**ENTRIES SHOWN:**
= = =
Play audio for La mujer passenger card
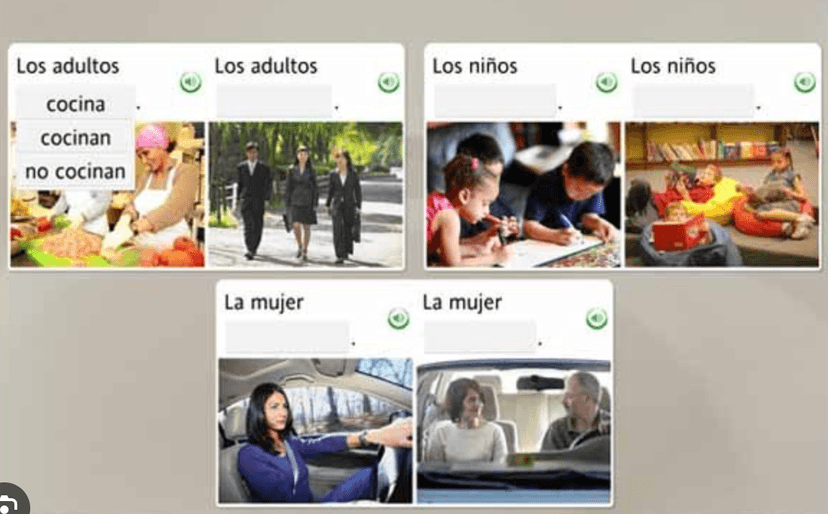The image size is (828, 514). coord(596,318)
= = =
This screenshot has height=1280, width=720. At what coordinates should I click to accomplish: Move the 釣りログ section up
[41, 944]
= = =
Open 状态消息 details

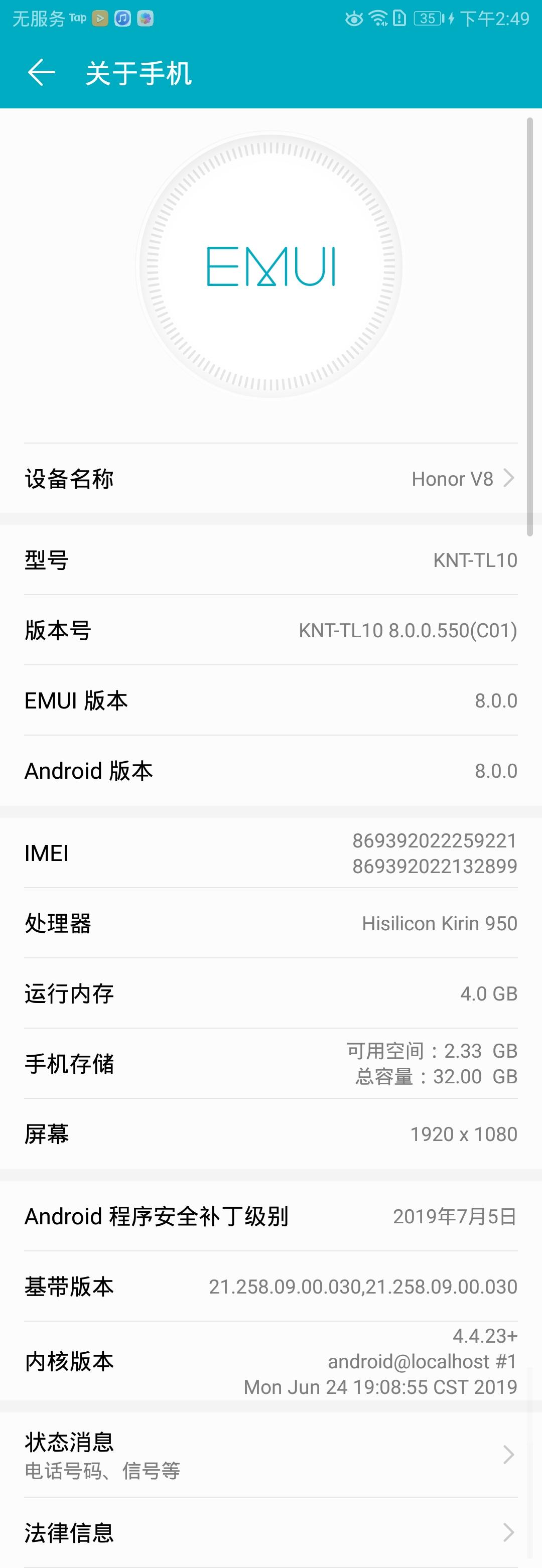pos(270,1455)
= = =
**WHAT YOU SHOULD DO:** Report every line of the listing above that contains the string "audio", and copy each such line in full. A match counts only if the case is the same.

**SOLUTION:**
Play audio for La mujer passenger card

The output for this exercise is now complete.